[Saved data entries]

----

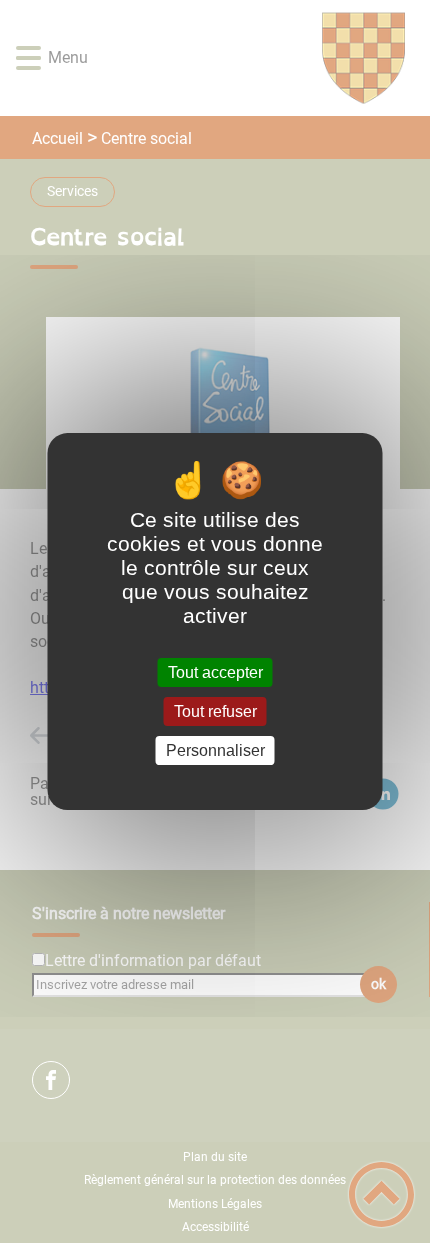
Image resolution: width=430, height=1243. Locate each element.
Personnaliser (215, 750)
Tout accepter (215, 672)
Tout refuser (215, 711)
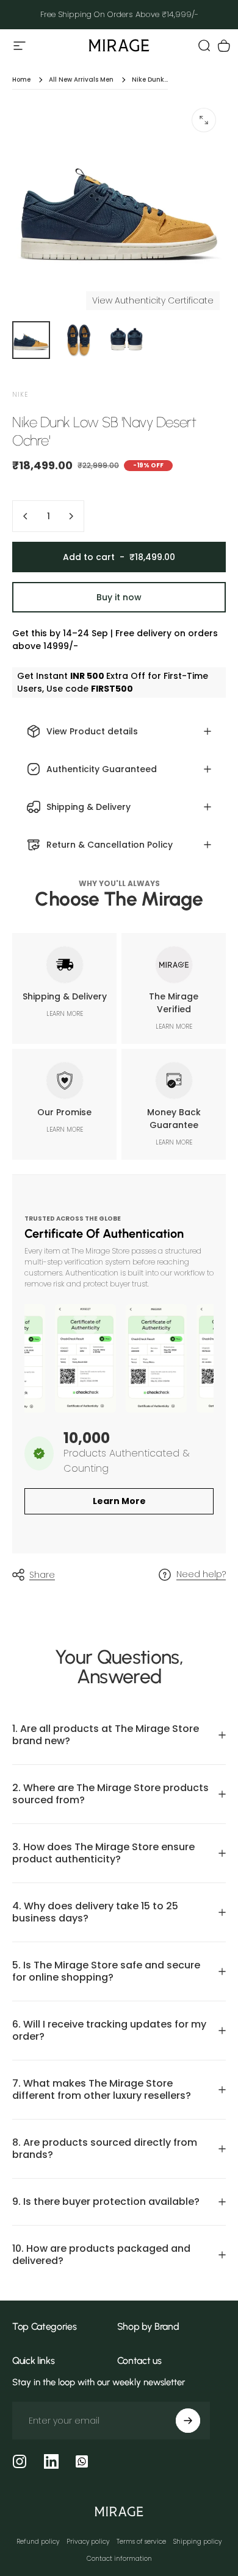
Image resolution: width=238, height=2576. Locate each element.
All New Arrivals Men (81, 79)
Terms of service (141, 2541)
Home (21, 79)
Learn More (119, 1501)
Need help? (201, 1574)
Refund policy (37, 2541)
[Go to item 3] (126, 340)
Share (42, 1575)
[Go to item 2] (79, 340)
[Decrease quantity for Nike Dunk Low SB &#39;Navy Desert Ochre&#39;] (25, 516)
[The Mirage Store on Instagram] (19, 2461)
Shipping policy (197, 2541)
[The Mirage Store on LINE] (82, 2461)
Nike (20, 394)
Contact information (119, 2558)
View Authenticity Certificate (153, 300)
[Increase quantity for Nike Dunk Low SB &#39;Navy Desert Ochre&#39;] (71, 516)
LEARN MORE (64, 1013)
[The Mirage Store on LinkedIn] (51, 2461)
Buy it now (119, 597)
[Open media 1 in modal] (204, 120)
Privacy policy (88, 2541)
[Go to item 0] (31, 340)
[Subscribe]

----

What to work on: Copy out every line above, word for word, minus images.

Solution to the problem:
Image resolution: width=430, height=1243. Locate each element.
Personnaliser (215, 750)
Tout accepter (215, 672)
Tout refuser (215, 711)
Image resolution: width=238, height=2576. Locate each element.
All New Arrivals Men (81, 79)
Terms of service (141, 2541)
Home (21, 79)
Learn More (119, 1501)
Need help? (201, 1574)
Refund policy (37, 2541)
[Go to item 3] (126, 340)
Share (42, 1575)
[Go to item 2] (79, 340)
[Decrease quantity for Nike Dunk Low SB &#39;Navy Desert Ochre&#39;] (25, 516)
[The Mirage Store on Instagram] (19, 2461)
Shipping policy (197, 2541)
[The Mirage Store on LINE] (82, 2461)
Nike (20, 394)
Contact information (119, 2558)
View Authenticity Certificate (153, 300)
[Increase quantity for Nike Dunk Low SB &#39;Navy Desert Ochre&#39;] (71, 516)
LEARN MORE (64, 1013)
[The Mirage Store on LinkedIn] (51, 2461)
Buy it now (119, 597)
[Open media 1 in modal] (204, 120)
Privacy policy (88, 2541)
[Go to item 0] (31, 340)
[Subscribe]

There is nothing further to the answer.